Data for locating words and elements:
━━━━━━━━

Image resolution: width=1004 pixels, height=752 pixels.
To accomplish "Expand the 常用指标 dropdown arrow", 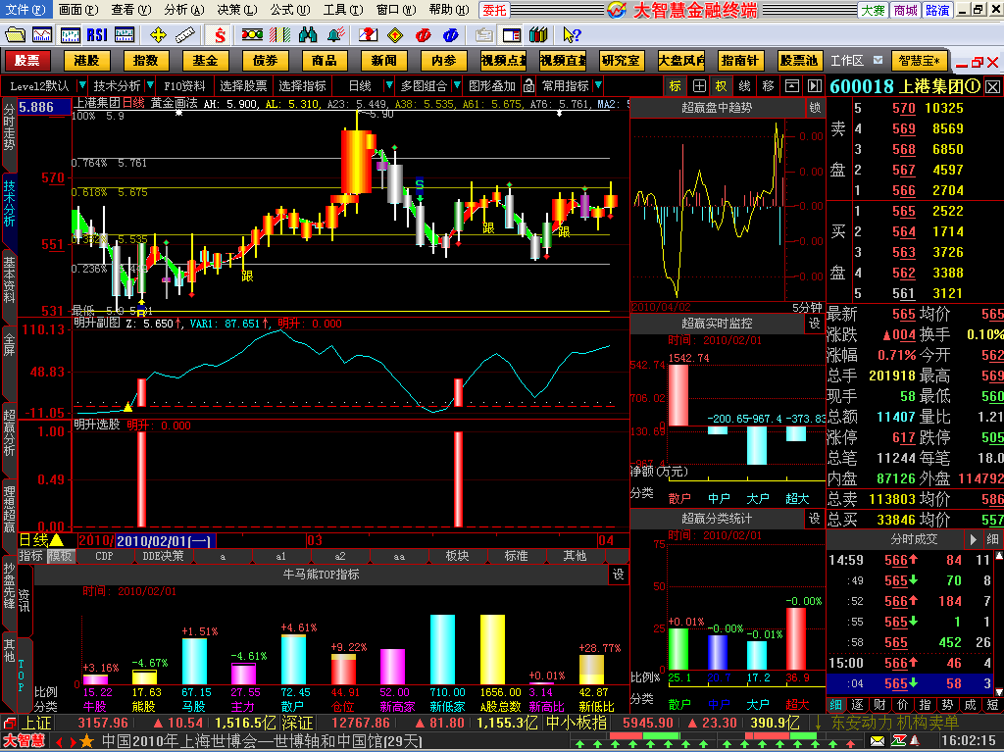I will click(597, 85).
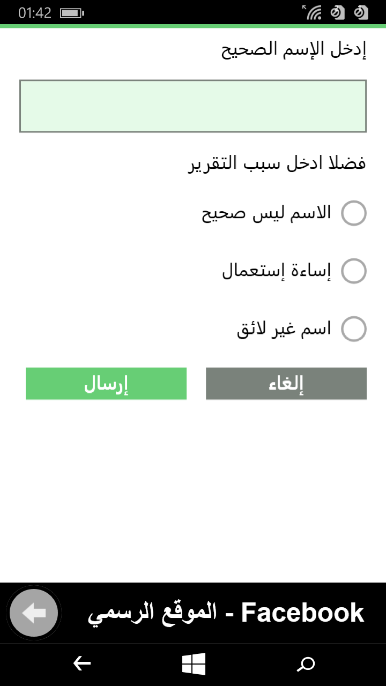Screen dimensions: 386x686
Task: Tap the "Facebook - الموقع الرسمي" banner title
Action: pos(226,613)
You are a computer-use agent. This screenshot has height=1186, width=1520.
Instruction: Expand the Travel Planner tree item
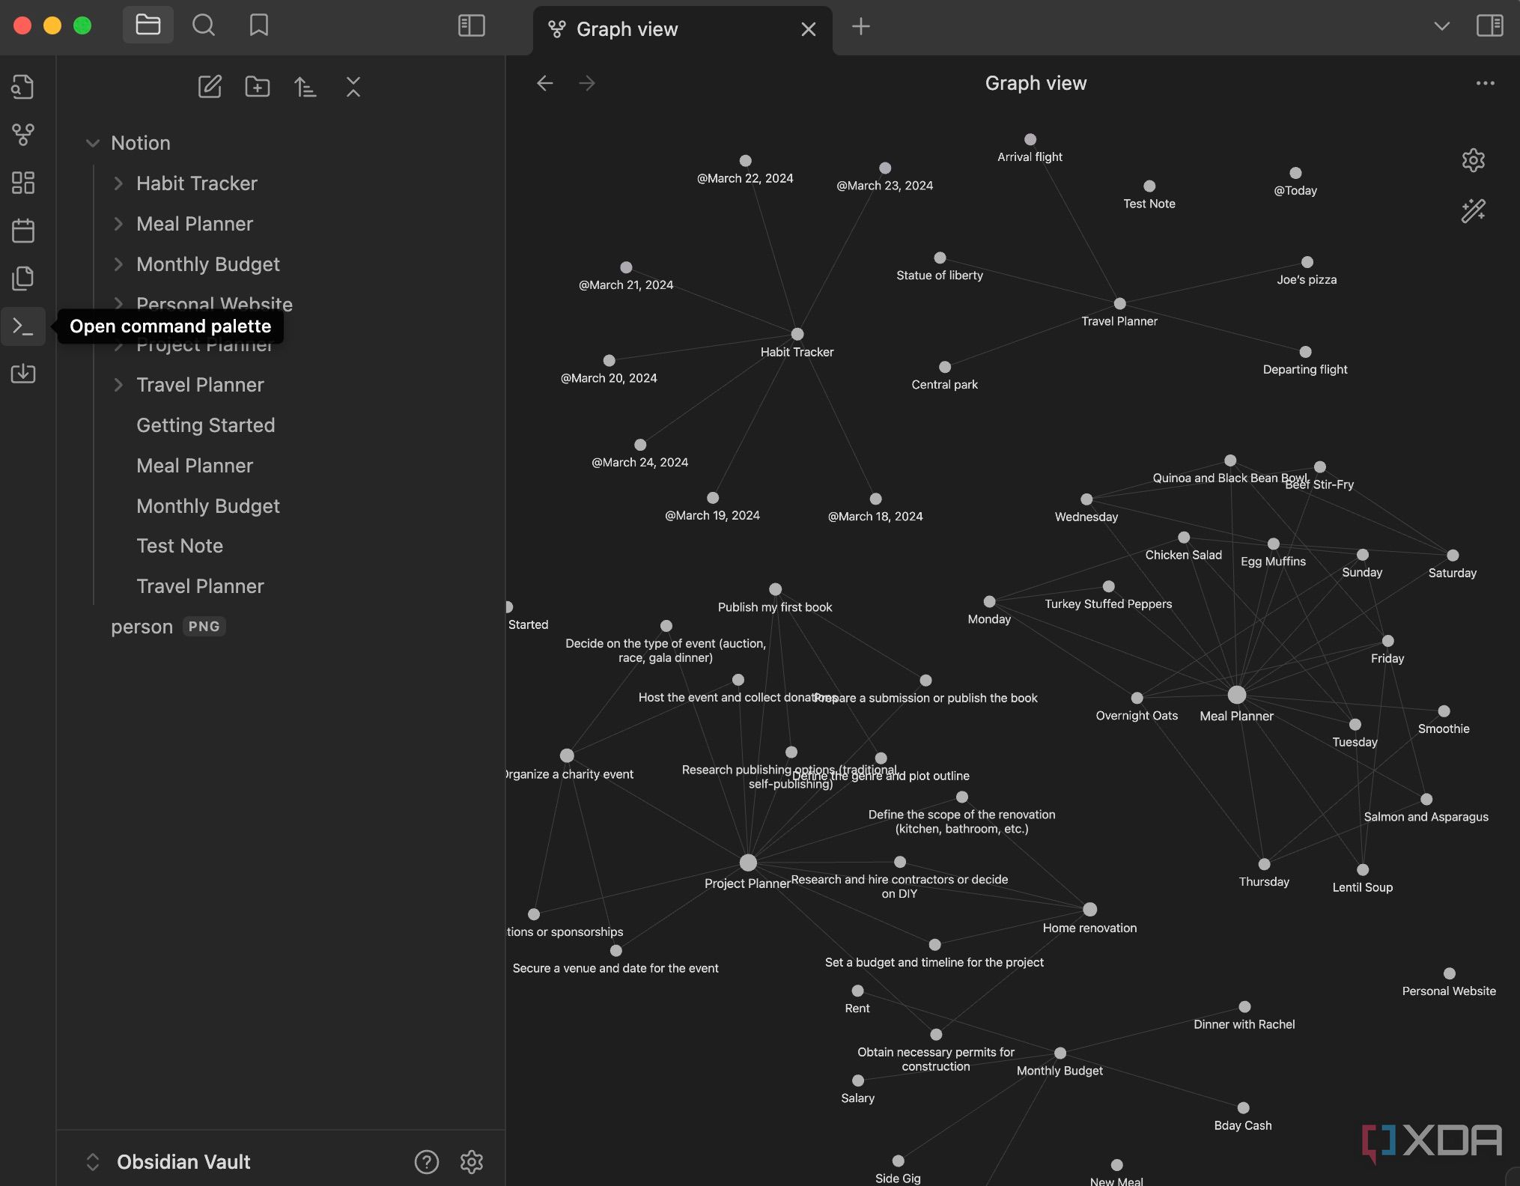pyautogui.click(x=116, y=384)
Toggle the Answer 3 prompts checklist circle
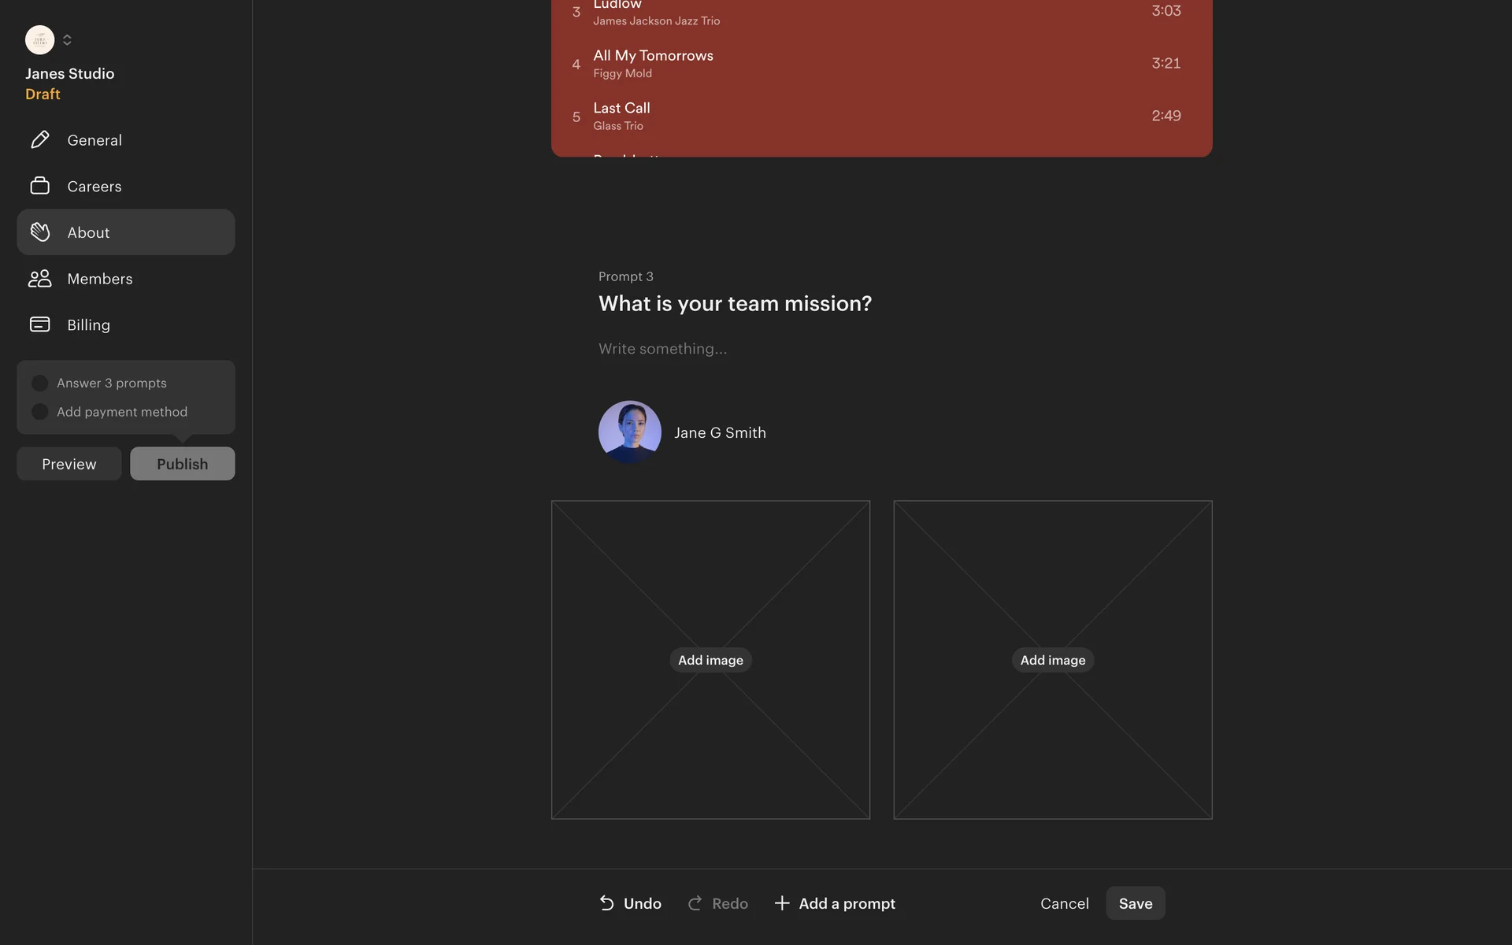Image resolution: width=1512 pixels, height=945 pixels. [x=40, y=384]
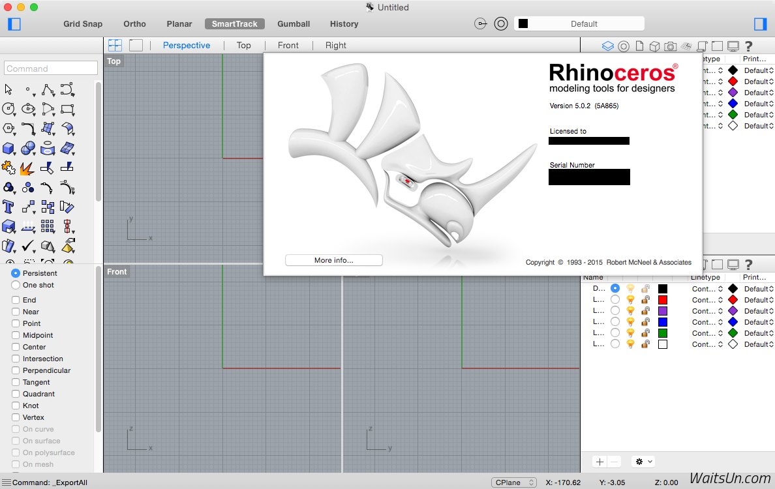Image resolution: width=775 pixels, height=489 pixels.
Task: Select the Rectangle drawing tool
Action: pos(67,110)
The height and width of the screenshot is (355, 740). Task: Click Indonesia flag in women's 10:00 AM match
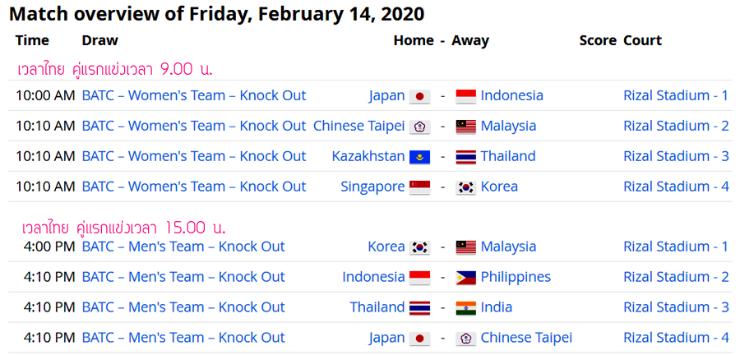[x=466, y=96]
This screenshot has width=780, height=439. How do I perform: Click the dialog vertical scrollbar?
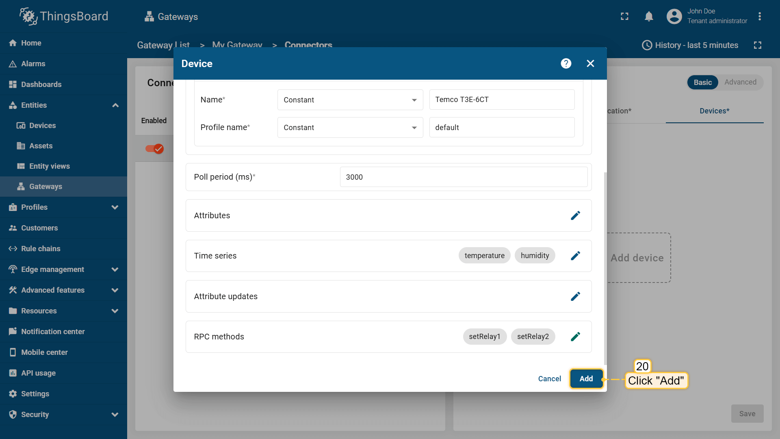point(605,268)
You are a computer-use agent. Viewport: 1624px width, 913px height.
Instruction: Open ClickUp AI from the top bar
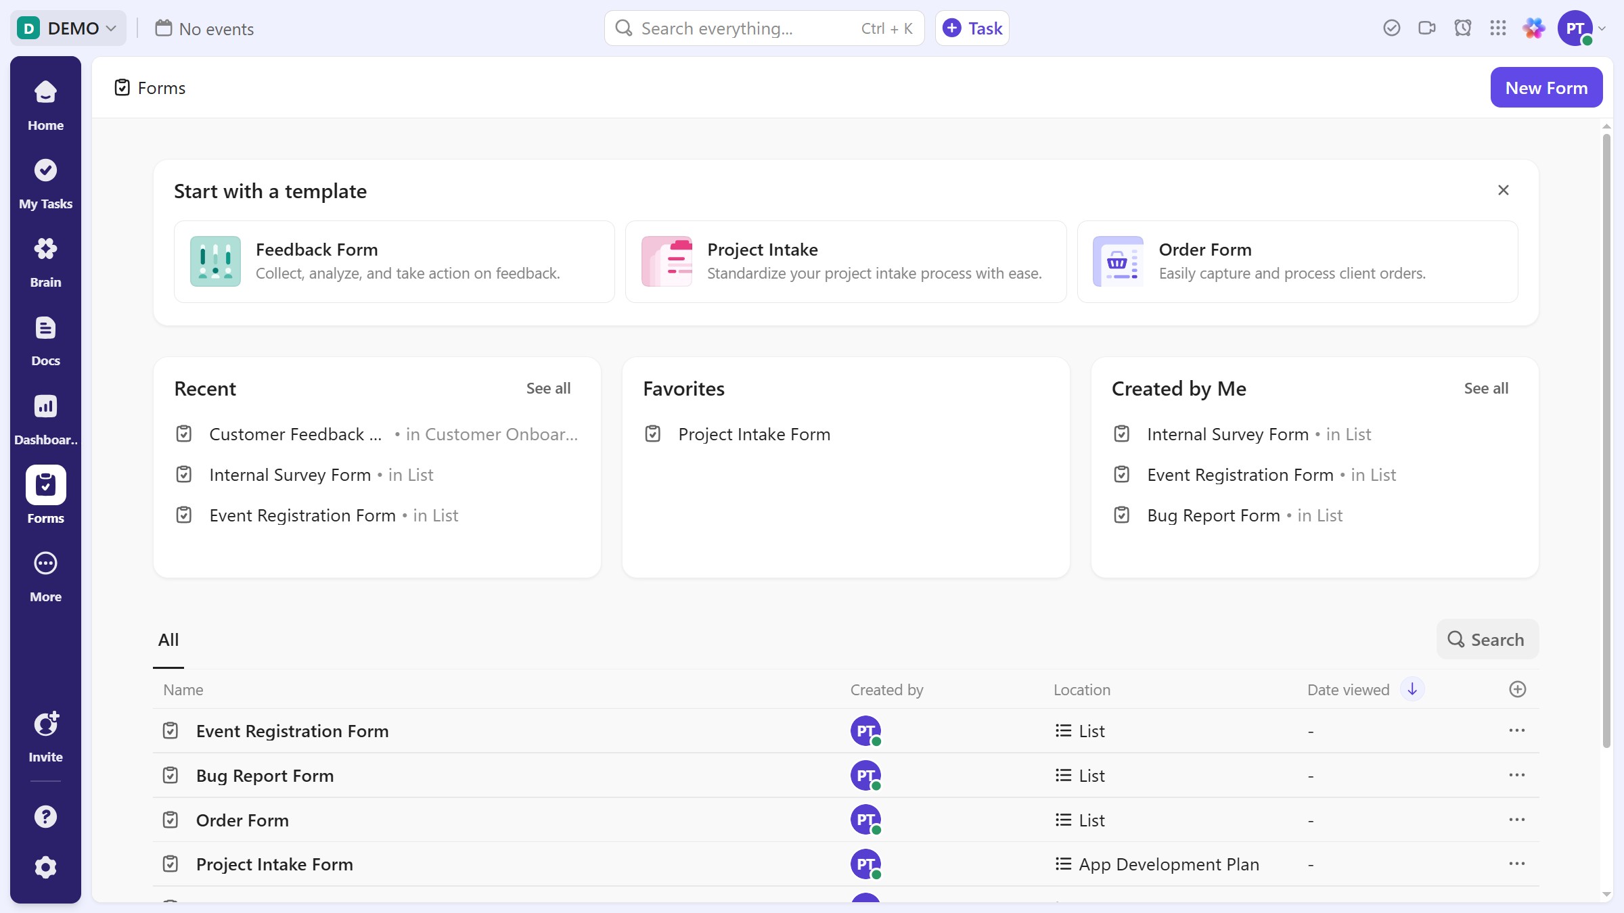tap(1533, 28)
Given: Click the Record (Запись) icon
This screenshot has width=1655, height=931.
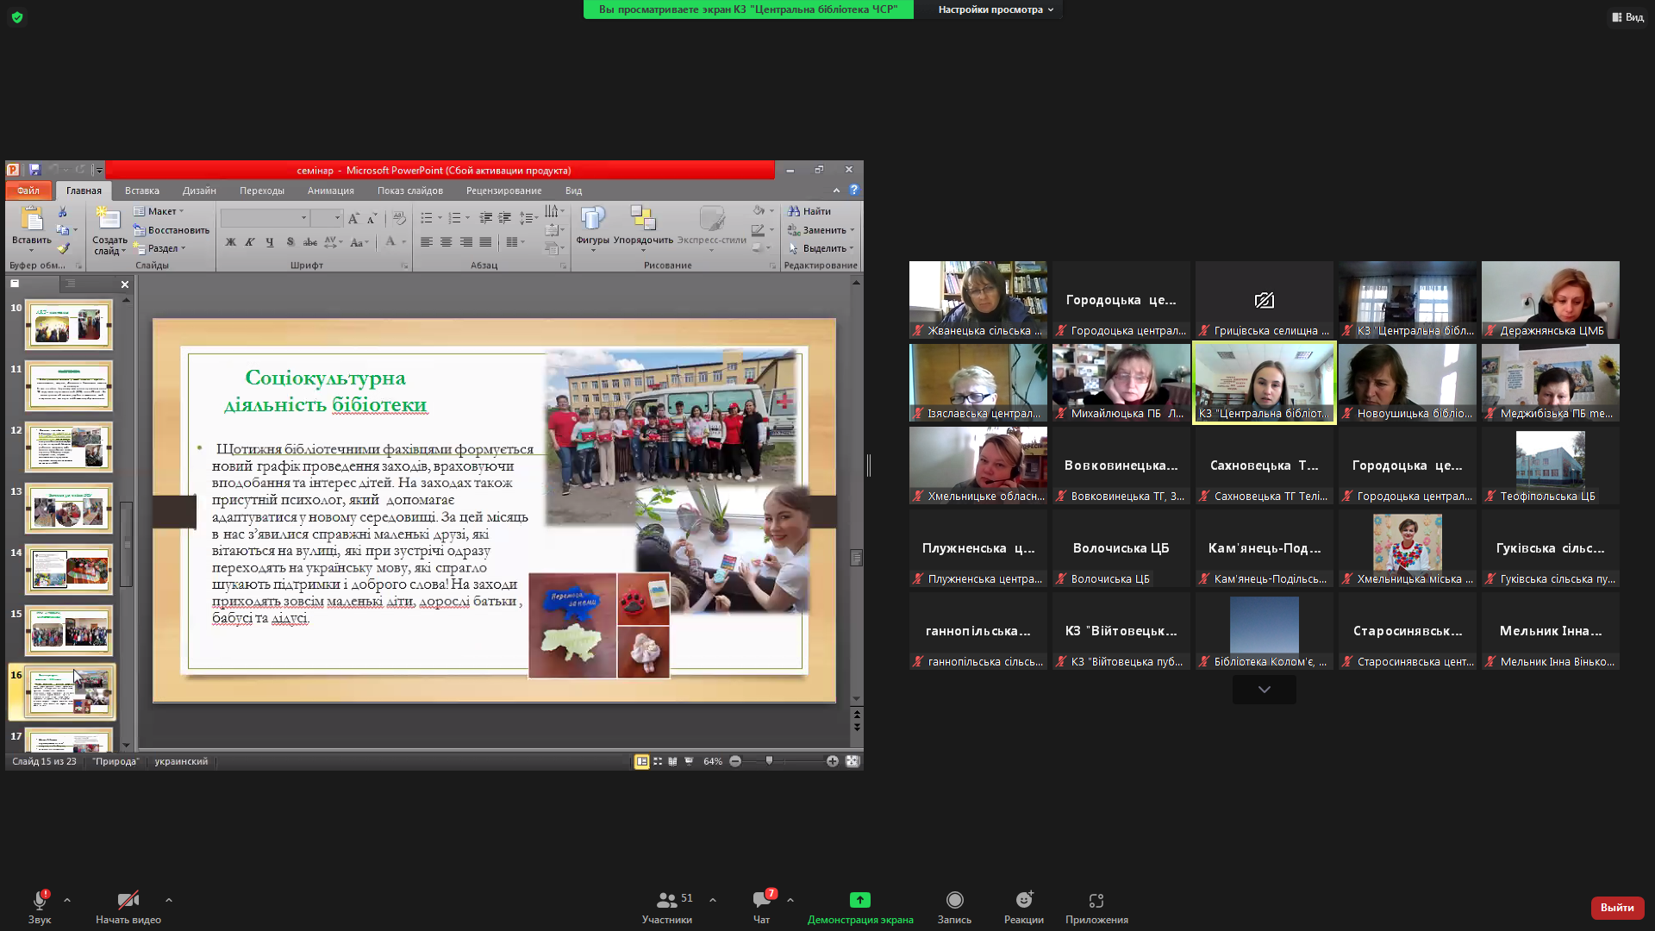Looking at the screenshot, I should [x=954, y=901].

━━━━━━━━

Set exercise - Which lines in the data contain the word "computer"? Locate each one and copy it in full.

Output of the exercise -
You are a computer-use agent. This screenshot has height=1186, width=1520.
You are a computer-use agent. Viewport: 1624px width, 913px height.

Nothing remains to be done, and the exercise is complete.